What we want to do here is work with our voting_with_topics.csv file, which records the votes that every person made with respect to each subjet. We want to train a model and see whether, given a new text of law, our model will successfully be able to predict what a person would have voted. We will start by exploring our data first.
In [ ]:
import pandas as pd
import glob
import os
import numpy as np
import matplotlib.pyplot as plt
import sklearn
import sklearn.ensemble
from sklearn.ensemble import RandomForestClassifier
from sklearn.model_selection import cross_val_score, train_test_split, cross_val_predict, learning_curve
from ML_helpers import *
import sklearn.metrics
%matplotlib inline
%load_ext autoreload
%autoreload 2
# There's a lot of columns in the DF.
# Therefore, we add this option so that we can see more columns
pd.options.display.max_columns = 100
Importing the quite heavy DataFrame with the voting fields and the results. We drop a useless column and create a Name field, which will contain both the first and the last name of a person, so we can then create a model for each unique deputee at the parliament.
In [ ]:
path = '../datas/nlp_results/'
voting_df = pd.read_csv(path+'voting_with_topics_sentiment.csv')
print('Entries in the DataFrame',voting_df.shape)
#Dropping the useless column
#voting_df = voting_df.drop('Unnamed: 0',1)
#Putting numerical values into the columns that should have numerical values
num_cols = ['BillTitle', 'BusinessTitle','text','text_eng','FirstName','LastName']

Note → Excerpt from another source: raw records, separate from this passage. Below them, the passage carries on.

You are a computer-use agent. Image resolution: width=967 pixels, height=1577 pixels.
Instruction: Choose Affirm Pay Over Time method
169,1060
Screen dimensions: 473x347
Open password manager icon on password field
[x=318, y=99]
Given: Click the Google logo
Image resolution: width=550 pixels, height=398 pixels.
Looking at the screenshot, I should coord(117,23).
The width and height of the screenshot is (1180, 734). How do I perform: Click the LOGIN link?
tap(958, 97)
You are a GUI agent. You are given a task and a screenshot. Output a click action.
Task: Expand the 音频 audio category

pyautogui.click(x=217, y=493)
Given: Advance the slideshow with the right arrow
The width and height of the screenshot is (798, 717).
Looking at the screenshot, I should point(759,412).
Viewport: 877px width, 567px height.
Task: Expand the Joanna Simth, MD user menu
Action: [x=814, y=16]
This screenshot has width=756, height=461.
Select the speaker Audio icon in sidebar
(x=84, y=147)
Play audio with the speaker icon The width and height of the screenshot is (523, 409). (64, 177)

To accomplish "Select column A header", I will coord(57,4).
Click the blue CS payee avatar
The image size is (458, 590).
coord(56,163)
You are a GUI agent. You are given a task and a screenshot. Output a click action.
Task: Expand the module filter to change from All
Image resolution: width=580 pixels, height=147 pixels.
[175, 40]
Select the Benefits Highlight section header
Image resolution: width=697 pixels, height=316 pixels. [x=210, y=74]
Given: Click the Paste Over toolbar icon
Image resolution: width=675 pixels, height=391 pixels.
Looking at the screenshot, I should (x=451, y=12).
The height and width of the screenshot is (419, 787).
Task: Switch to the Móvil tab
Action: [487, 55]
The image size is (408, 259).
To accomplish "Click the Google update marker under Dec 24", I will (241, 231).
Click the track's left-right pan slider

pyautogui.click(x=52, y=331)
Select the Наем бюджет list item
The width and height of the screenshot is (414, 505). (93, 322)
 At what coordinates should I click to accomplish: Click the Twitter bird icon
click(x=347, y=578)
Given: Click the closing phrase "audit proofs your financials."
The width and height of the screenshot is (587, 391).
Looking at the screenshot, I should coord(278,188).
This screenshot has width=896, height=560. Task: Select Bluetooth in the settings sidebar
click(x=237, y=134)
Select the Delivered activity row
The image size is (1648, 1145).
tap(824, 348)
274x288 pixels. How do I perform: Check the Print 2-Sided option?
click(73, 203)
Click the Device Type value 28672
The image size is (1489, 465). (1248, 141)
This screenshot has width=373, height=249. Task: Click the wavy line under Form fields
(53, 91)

voting = voting_df.drop(num_cols,axis=1).apply(pd.to_numeric)
voting['text'] = voting_df.text
#Inserting the full name at the second position
voting.insert(1,'Name', voting_df['FirstName'] + ' ' + voting_df['LastName'])
voting.head(10)
The first reduction of our DataFrame is to suppress all the entries of the Decision field, which contain either a 4, a 5, a 6 or a 7. It basically means that the person did not take part to the voting, and that is hence not useful to our purpose.
In [ ]:
voting_df = voting[((voting.Decision != 4) & (voting.Decision != 5) & (voting.Decision != 6) & (voting.Decision != 7))]
print(voting_df.shape)
#print('Top number of entries in the df :\n', voting_df.Name.value_counts())
We now want to slice to the DataFrame into multiple smaller DataFrames which contains all the entries for a single person. This is done in order to be able to apply machine Learning to each person. The function split_df below splits the DataFrame into a dictionary which contains all the unique entries with respect to a given field.
In [ ]:
def split_df(df, field):
"""
Splits the input df along a certain field into multiple dictionaries which links each unique
entry of the field to the entries in the dataframe
"""
# Retrieve first all the unique Name entries
unique_field = df[field].unique()
print('Number of unique entries in',field,':',len(unique_field))
#Create a dictionary of DataFrames which stores all the info relative to a single deputee
df_dict = {elem : pd.DataFrame for elem in unique_field}
for key in df_dict.keys():
df_dict[key] = df.loc[df[field] == key]
return df_dict
voting_dict = split_df(voting_df, 'Name')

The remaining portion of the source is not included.